Information lies within differentiation, and if the granularity you require is higher than the granularity of your interface, then it won't matter whether or not the information is technically present; you won't be able to access it.


I think we agree. ChatGPT can't count, as the granularity that requires is higher than the granularity ChatGPT provides.

Also the blind person wouldn't confidently answer. A simple "the objects blur together" would be a good answer. I had ChatGPT telling me 5 different answers back to back above.


No, think about it. The granularity of the interface (the tokenizer) is the problem, the actual model could count just fine.

If the legally blind person never had had good vision or corrective instruments, had never been told that their vision is compromised and had no other avenue (like touch) to disambiguate and learn, then they would tell you the same thing ChatGPT told you. "The objects blur together" implies that there is already an understanding of the objects being separate present.

You can even see this in yourself.
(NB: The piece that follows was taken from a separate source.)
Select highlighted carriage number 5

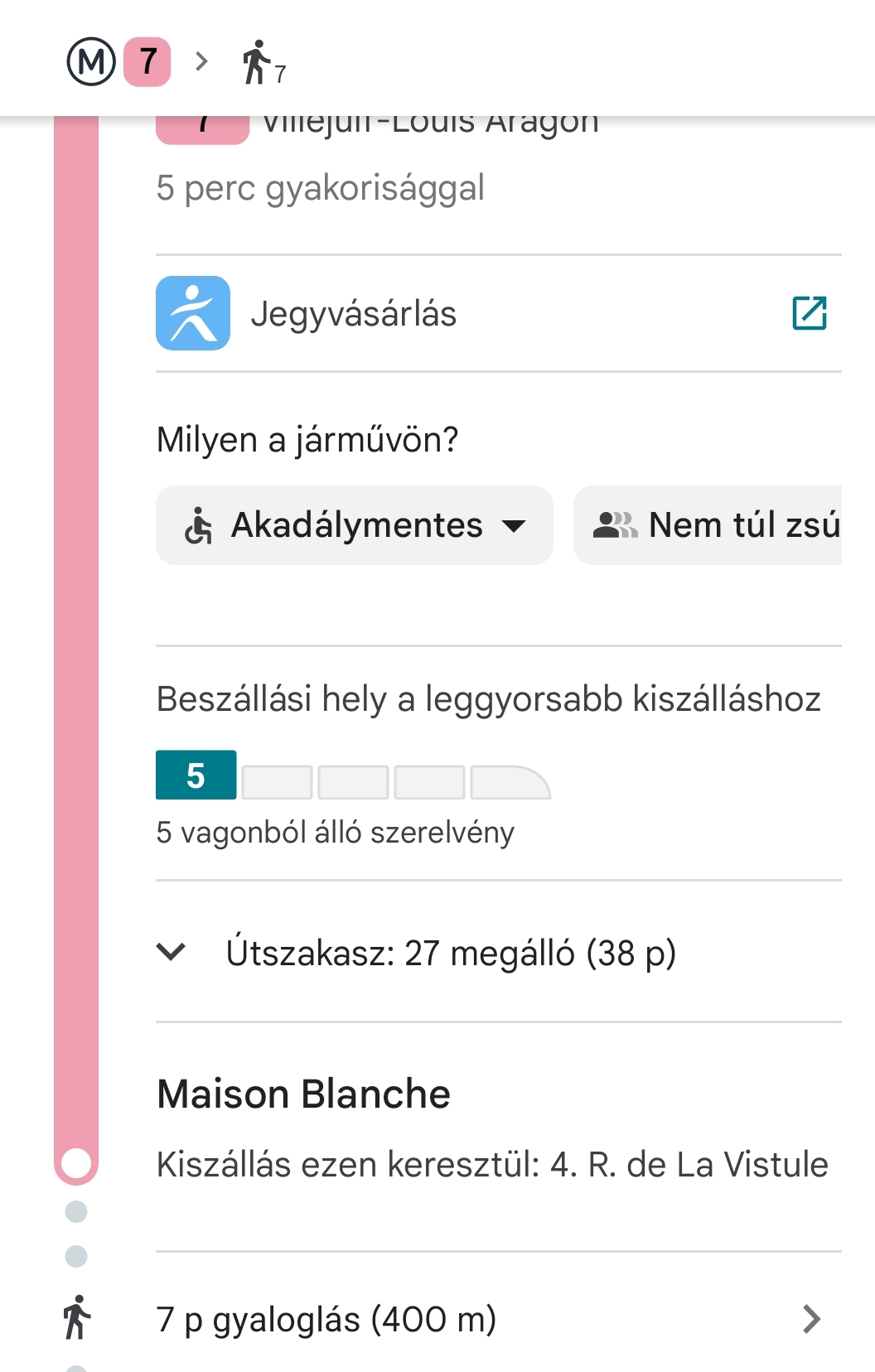pos(196,775)
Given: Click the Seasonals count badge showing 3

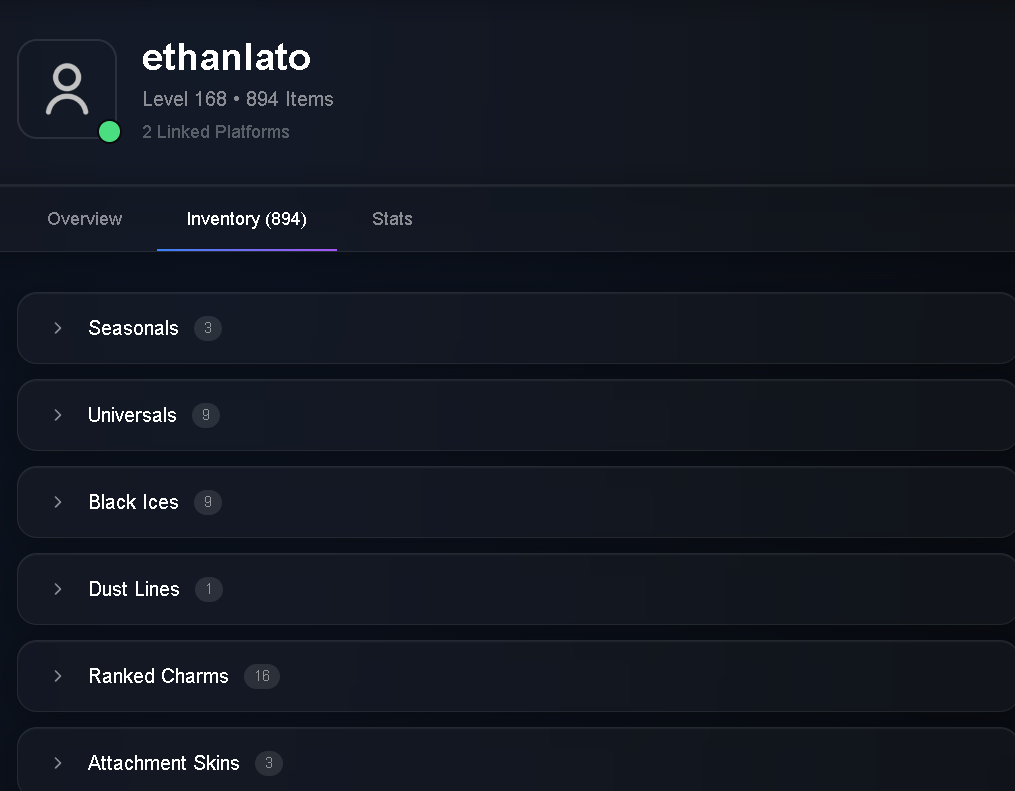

If you did not get an education in physics and were asked to describe of how many things a steel cube is made up, you wouldn't answer that you can't tell. You would just say one, because you don't even know that atoms are a thing.


I agree, but I don't think that changes anything, right?

ChatGPT can't count, the problem is the tokenizer.

I do find it funny we're trying to chat with an AI that is "equivalent to a legally blind person with no correction"

> You would just say one, because you don't even know that atoms are a thing.

My point also. I wouldnt start guessing "10" and then "11" and then "12" when asked to double check only to capitulate when told the correct answer.


You consistently refuse to take the necessary reasoning steps yourself. If your next reply also requires me to lead you every single millimeter to the conclusion you should have reached on your own, then I won't reply again.

First of all, it obviously changes everything. A shortsighted person requires prescription glasses, someone that is fundamentally unable to count is incurable from our perspective. LLMs could do all of these things if we either solve tokenization or simply adapt the tokenizer to relevant tasks. This is already being done for program code, it's just that aside from gotcha arguments, nobody really cares about letter counting that much.

Secondly, the analogy was meant to convey that the intelligence of a system is not at all related to the problems at its interface. No one would say that legally blind people are less insightful or intelligent, they just require you to transform input into representations accounting for their interface problems.

Thirdly, as I thought was obvious, the tokenizer is not a uniform blur. For example, a word like "count" could be tokenized as "c|ount" or " coun|t" (note the space) or ". count" depending on the surrounding context. Each of these versions will have tokens of different lengths, and associated different letter counts. If you've been told that the cube had 10, 11 or 12 trillion constituent parts by various people depending on the random circumstances you've talked to them in, then you would absolutely start guessing through the common answers you've been given.


I do agree I've been obtuse, apologies. I think I was just being too literal or something, as I do agree with you.


Apologies from me as well. I've been unnecessarily aggressive in my comments. Seeing very uninformed but smug takes on AI here over the last year has made me very wary of interactions like this, but you've been very calm in your replies and I should have been so as well.